● **OBJECTIVES**:
• A. Please explain in one to three sentences how, according to the MEANING project description, MEANING will make knowledge management of web content easier.
• B. Decide whether each statement agrees with the MEANING project description. Answer yes or no, and quote the deciding words.
(i) MEANING will collect language data from the web automatically.
(ii) Current web access applications are based on concepts.
(iii) Machine Translation is one of the applications whose development MEANING will facilitate.

● **READING TEXT**:

********************

MEANING will be concerned with automatically collecting and analysing language
data from the WWW on a large scale, and building more comprehensive multilingual
lexical knowledge bases to support improved word sense disambiguation (WSD).
Current web access applications are based on words; MEANING will open
the way for access to the Multilingual Web based on concepts, providing
applications with capabilities that significantly exceed those currently
available. MEANING will facilitate development of concept-based open domain
Internet applications (such as Question/Answering, Cross Lingual Information
Retrieval, Summarisation, Text Categorisation, Event Tracking, Information
Extraction, Machine Translation, etc.). Furthermore, MEANING will supply
a common conceptual structure to Internet documents, thus facilitating
knowledge management of web content.

********************

● **DATA BLOCK**:
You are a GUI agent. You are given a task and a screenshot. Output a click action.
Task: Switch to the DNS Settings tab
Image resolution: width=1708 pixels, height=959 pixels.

********************

● **THE REPLIES**:
• A. MEANING will supply a common conceptual structure to Internet documents. The description says that this structure is what will facilitate knowledge management of web content.

• B.
(i) Yes: "automatically collecting and analysing language data from the WWW on a large scale"
(ii) No: "Current web access applications are based on words"
(iii) Yes: "Extraction, Machine Translation, etc."